Nello stesso anno però gli immigrati residenti hanno versato nelle casse dello Stato 29,2 miliardi di euro tra Irpef, IVA e contributi pensionistici: al netto della spesa, quindi, secondo le stime della Fondazione Moressa la bilancia economica dell’immigrazione è in positivo di 1,8 miliardi di euro.
Immagine 1. La tabella che stima il saldo della bilancia economica dell’immigrazione nel 2022 – Fonte: Fondazione Leone Moressa
Immagine 1. La tabella che stima il saldo della bilancia economica dell’immigrazione nel 2022 – Fonte: Fondazione Leone Moressa
«Il trend che abbiamo osservato nei nostri rapporti è che la bilancia economica dell’immigrazione è generalmente sempre positiva», ha aggiunto Di Pasquale. «Il motivo è soprattutto il fatto che la popolazione straniera in Italia è generalmente giovane e in età da lavoro, e che quindi influisce poco sulle due principali voci della spesa pubblica, ossia la sanità e le pensioni». Nonostante questo, però, Di Pasquale ha precisato come siano sbagliate le affermazioni di chi dice che “gli immigrati ci pagano la pensione”: «I cittadini stranieri che vivono in Italia contribuiscono sicuramente a sostenere il nostro sistema previdenziale, ma in percentuale tutto sommato marginale rispetto al totale della spesa pensionistica». Inoltre, in questo tipo di studi non si fa riferimento al fenomeno dell’immigrazione irregolare, dato che le persone che vivono questa condizione per ovvi motivi non pagano le tasse e non contribuiscono a sostenere la spesa pubblica. «Allo stesso tempo però gli immigrati irregolari beneficiano in termini marginali dei servizi garantiti dallo Stato e quindi non sono considerati nel nostro rapporto», ha sottolineato Di Pasquale.

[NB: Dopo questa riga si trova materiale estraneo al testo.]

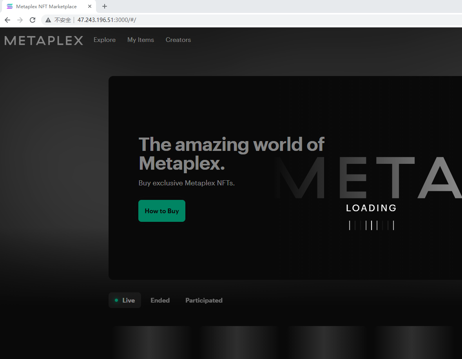The height and width of the screenshot is (359, 462).
Task: Open the Creators page
Action: pos(178,40)
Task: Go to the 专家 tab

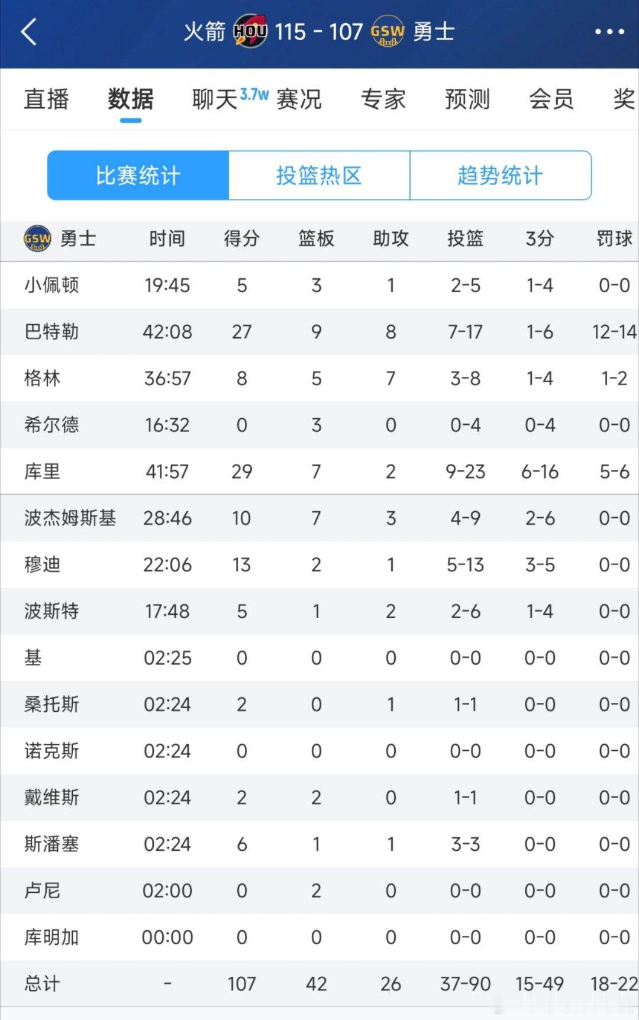Action: (x=383, y=99)
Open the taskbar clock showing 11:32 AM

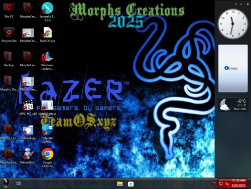coord(238,183)
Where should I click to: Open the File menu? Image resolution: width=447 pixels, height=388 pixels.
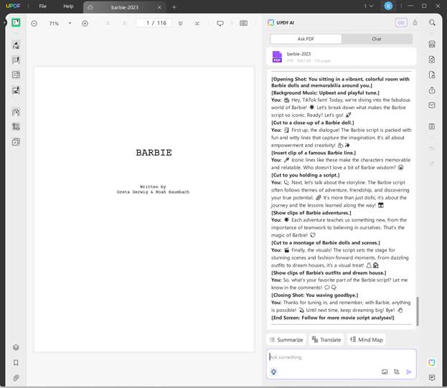coord(43,6)
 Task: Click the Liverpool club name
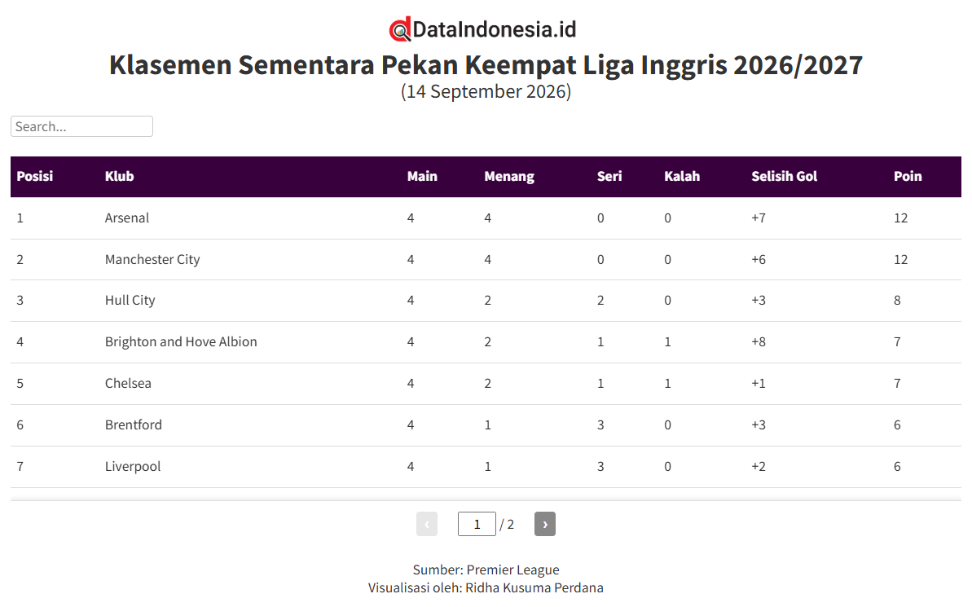pos(133,466)
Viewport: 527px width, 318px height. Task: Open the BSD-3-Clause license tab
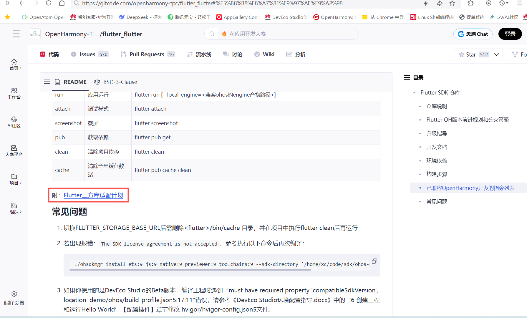[120, 82]
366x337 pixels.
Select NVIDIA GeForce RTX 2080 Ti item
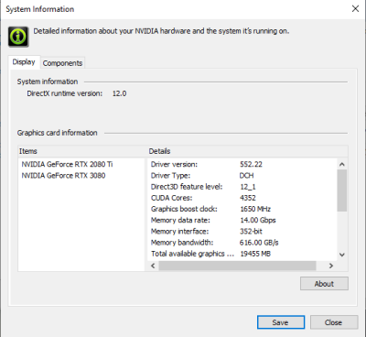[x=67, y=164]

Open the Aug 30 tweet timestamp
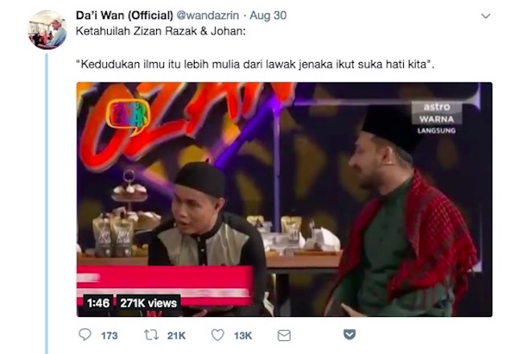point(268,15)
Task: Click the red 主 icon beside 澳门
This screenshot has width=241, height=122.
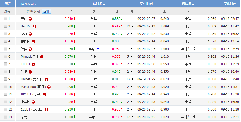Action: [30, 19]
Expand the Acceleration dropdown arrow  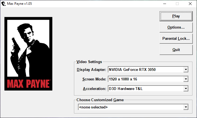click(x=185, y=89)
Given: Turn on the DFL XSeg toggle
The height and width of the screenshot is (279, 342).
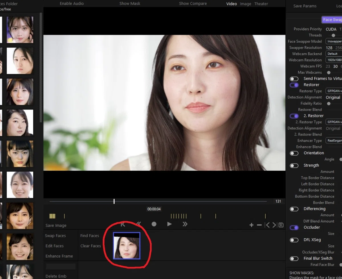Looking at the screenshot, I should pyautogui.click(x=294, y=240).
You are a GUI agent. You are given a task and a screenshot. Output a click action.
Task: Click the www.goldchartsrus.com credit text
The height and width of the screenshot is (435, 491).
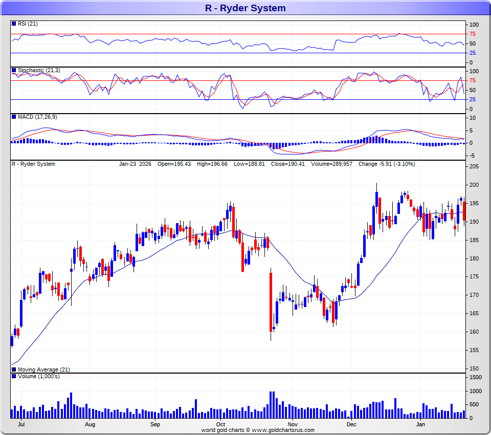tap(283, 430)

Un’altra analisi che fa una stima della bilancia economica dell’immigrazione in Italia è quella a cura degli economisti Massimo Baldini, Francesca Campomori ed Emmanuele Pavolini, pubblicata dal sito di informazione economica lavoce.info nel 2021 e che si basa su dati del 2019. Secondo questo studio, cinque anni fa i milioni di cittadini stranieri residenti in Italia hanno garantito allo Stato entrate pari a 29,3 miliardi di euro, a fronte di un peso sulla spesa pubblica pari a 25,3 miliardi. Nel 2019 quindi il saldo della bilancia economica avrebbe registrato un saldo positivo pari a 4 miliardi, segno che gli immigrati in Italia «contribuiscono ormai sostanzialmente alla tenuta non solo del tessuto produttivo del paese, ma anche del suo sistema di protezione sociale».
Immagine 2. La tabella sulla la bilancia economica dell’immigrazione nel 2019 - Fonte: lavoce.info
Immagine 2. La tabella sulla la bilancia economica dell’immigrazione nel 2019 - Fonte: lavoce.info
Ricapitolando: il confronto i contributi versati dagli immigrati «per pagare le nostre pensioni» e «la spesa in accoglienza» è impreciso, perché i contributi previdenziali sono solo parte dei soldi versati dai cittadini stranieri residenti in Italia e non tutti gli immigrati hanno a che fare con il sistema dell’accoglienza. Nonostante questo, le stime danno ragione a Dargen D’Amico quando dice che nel nostro Paese «la bilancia economica dell’immigrazione è in positivo», e che quindi gli immigrati contribuiscono al bilancio dello Stato più di quanto lo Stato spende per loro in servizi.